From the literature it is clear that the most common method of computing the Lambert W function over the real numbers is via functional iteration. The second-order Newton method is the simplest of these schemes:
wi+1 = wi - (wi exp(wi) - x) / (exp (wi) + wiexp(wi)).
Much of the literature prefers higher order methods, such as those by Halley, Fritsch, and Schroeder. During exploratory work I found that when performed in finite-precision floating-point arithmetic, the numerical properties of these higher-order iterations are not as favorable as the order may suggests. As a particular example, three Newton iterations consistently outperformed two Halley iterations in terms of accuracy. For this reason I settled on Newton iteration as the main building block, and used custom implementations of `exp()` that only need to delivers results that are representable as positive normals in IEEE-754 terminology to gain back some performance.
I further found that the Newton iteration will converge only slowly for large operands, in particular when the starting approximation is not very accurate. Since high iteration count is not conducive to good performance, I looked around for an alternative and found a superior candidate in the logarithm-based iteration scheme by Iacono and Boyd[*], which also has second order convergence:
wi+1 = (wi / (1 + wi)) * (1 + log (x / wi)
Many implementations of the Lambert W function appear to be using different starting approximations for different portions of the input domain. My preference was for a single starting approximation across the entire input domain with a view to future vectorized implementations.
Luckily Iacono and Boyd also provide a universal starting approximation that works across the entire input domain of W0, which, while not entirely living up to its promises, performs very well. I fine-tuned this for the single-precision implementation which deals with a much narrower input domain, using an optimizing search heuristic to achieve the best possible accuracy. I also employed custom implementations of `log()` that only have to deal with inputs that are positive normals.
Some care must be taken in both starting approximation and the Newton iteration to avoid overflow and underflow in intermediate computation. This is easily and cheaply accomplished by scaling by suitable powers of two.
While the resulting iteration schemes deliver accurate results in general, errors of many ulps occur for argument near zero and for arguments near *-1/e* ≈ -0.367879. I addressed the former issue by using the first few terms of the Taylor series expansion around zero: *x - x2 + (3/2)x3*. The fact that *W0 ≈ √(1+ex)-1* on [*-1/e, 0*] suggests the use of a minimax polynomial approximation *p(t)* with *t=√(x+1/e)* which turns out to work reasonably well near *-1/e*. I generated this approximation with the Remez algorithm.
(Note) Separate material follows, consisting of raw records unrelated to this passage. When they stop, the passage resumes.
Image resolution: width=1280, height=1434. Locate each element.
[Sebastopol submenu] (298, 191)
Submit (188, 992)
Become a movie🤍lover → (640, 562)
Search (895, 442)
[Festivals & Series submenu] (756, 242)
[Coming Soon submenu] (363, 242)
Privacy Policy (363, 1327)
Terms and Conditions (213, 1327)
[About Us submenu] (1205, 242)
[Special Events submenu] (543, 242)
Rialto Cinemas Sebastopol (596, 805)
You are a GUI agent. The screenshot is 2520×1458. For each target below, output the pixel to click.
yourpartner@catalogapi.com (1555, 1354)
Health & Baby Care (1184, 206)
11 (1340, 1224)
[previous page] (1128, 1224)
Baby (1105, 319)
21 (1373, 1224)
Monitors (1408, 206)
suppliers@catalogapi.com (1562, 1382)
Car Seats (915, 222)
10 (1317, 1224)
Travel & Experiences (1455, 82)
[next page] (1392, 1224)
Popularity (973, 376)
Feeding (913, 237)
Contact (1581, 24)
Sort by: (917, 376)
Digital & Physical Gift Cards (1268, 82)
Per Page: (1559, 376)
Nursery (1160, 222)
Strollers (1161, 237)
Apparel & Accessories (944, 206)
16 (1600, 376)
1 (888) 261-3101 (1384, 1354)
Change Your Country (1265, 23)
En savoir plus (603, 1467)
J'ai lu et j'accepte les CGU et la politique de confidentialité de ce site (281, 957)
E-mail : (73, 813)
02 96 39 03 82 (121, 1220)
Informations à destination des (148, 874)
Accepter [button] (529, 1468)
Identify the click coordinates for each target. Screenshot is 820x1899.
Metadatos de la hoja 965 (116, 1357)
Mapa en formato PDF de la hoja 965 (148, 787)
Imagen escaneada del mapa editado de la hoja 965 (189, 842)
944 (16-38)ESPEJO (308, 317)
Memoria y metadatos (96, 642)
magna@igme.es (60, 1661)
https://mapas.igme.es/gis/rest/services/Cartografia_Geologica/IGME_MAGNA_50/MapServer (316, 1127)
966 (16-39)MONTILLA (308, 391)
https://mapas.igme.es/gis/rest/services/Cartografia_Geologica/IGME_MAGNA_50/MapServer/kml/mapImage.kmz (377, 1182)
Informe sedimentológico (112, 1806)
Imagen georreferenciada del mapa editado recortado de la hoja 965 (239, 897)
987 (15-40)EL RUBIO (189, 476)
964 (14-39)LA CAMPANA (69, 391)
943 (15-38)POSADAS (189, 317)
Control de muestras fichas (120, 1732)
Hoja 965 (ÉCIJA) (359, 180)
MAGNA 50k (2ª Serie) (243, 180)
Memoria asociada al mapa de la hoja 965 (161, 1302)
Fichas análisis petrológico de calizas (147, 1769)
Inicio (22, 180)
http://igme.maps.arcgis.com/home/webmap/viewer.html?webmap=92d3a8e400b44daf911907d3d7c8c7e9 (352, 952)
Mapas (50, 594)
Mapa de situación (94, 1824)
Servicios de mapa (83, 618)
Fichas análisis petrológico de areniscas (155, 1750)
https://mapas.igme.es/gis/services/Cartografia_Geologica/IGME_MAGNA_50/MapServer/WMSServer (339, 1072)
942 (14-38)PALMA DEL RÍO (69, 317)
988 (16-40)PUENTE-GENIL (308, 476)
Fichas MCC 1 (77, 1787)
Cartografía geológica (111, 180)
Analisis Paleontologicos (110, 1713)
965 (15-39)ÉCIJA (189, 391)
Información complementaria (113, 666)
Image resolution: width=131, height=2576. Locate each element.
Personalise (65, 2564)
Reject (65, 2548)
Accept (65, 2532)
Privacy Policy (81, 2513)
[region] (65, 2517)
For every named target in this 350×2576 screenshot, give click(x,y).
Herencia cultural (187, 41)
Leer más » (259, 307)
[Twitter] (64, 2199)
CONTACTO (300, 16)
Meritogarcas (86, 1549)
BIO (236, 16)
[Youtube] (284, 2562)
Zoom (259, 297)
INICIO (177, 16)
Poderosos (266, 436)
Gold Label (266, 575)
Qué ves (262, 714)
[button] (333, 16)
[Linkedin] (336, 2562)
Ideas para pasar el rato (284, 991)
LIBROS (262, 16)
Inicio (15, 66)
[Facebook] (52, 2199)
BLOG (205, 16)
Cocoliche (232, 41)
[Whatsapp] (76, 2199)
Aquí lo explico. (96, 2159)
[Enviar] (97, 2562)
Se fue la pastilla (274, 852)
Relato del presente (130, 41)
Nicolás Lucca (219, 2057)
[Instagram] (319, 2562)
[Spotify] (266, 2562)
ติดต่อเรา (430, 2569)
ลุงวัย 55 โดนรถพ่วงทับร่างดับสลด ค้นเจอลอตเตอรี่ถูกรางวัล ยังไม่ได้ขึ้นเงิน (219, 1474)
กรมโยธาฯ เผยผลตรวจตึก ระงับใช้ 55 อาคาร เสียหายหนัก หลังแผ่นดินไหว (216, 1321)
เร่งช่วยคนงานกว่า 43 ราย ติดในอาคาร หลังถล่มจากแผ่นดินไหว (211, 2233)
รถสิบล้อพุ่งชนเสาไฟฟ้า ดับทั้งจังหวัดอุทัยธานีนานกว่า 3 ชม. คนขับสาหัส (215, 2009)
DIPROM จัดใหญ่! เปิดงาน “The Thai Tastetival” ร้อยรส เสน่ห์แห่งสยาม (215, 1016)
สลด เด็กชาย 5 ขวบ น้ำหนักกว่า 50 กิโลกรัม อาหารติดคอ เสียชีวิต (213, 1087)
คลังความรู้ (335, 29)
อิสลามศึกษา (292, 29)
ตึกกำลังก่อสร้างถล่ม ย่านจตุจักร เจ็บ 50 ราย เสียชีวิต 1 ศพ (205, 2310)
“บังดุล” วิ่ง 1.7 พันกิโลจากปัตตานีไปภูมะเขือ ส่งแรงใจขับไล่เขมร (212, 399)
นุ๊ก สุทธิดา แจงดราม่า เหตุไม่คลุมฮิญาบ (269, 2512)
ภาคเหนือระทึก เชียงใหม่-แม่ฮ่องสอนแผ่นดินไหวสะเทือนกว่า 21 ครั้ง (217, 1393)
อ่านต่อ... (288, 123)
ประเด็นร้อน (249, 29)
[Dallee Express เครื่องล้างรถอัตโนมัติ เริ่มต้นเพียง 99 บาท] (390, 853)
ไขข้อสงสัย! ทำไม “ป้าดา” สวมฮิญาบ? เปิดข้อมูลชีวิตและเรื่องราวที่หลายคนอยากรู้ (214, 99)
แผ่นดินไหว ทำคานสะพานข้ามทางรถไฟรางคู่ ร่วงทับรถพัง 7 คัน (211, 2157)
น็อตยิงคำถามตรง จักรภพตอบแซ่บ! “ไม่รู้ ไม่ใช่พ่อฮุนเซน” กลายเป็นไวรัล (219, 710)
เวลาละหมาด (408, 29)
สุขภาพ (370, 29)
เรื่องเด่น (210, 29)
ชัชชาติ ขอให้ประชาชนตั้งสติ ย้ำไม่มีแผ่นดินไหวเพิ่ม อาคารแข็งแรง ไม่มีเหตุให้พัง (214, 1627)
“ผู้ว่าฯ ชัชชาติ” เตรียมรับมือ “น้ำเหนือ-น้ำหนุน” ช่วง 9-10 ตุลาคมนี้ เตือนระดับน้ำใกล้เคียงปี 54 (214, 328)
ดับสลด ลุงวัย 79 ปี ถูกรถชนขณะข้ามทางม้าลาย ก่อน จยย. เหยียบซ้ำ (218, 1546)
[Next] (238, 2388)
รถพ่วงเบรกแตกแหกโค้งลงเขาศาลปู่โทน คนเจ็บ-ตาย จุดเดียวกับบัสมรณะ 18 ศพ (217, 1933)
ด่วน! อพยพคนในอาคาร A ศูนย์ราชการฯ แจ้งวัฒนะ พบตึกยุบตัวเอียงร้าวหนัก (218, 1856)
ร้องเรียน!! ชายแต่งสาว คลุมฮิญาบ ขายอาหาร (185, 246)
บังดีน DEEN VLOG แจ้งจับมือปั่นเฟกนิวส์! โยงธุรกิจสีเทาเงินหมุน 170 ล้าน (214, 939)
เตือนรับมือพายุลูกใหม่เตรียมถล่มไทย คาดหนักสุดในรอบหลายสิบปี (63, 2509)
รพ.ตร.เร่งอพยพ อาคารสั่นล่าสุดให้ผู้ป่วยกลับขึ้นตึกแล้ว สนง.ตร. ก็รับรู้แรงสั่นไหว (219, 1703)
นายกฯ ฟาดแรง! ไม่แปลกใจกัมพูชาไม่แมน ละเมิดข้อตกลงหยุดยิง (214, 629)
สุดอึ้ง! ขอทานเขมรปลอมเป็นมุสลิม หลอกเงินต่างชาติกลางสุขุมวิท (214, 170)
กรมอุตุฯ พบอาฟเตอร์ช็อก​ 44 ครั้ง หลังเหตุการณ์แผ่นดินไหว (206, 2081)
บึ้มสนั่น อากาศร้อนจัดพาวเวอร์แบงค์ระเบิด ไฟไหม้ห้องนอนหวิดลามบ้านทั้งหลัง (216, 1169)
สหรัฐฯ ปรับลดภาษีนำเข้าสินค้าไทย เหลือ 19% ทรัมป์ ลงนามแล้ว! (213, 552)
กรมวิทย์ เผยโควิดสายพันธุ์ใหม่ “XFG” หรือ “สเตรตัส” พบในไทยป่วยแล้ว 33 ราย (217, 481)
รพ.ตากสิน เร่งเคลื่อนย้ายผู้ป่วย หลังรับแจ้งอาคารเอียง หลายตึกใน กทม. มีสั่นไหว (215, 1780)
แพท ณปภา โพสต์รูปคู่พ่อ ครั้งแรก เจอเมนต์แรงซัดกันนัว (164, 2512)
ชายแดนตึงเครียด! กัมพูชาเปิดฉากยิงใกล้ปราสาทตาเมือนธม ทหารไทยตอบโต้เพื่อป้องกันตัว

The accuracy achieved for both IEEE-754 `binary32` mapped to `float`, and IEEE-754 `binary64` mapped to `double` is well within the specified error bound. Maximum error in the positive half-plane is less than 1.5 ulps, and maximum error in the negative half-plane is below 2.7 ulps. The single-precision code was tested exhaustively, while the double-precision code was tested with one billion random arguments.
---
[*] Roberto Iacono and John P. Boyd. "New approximations to the principal real-valued branch of the Lambert W-function." *Advances in Computational Mathematics*, Vol. 43, No. 6 , December 2017, pp. 1403-1436.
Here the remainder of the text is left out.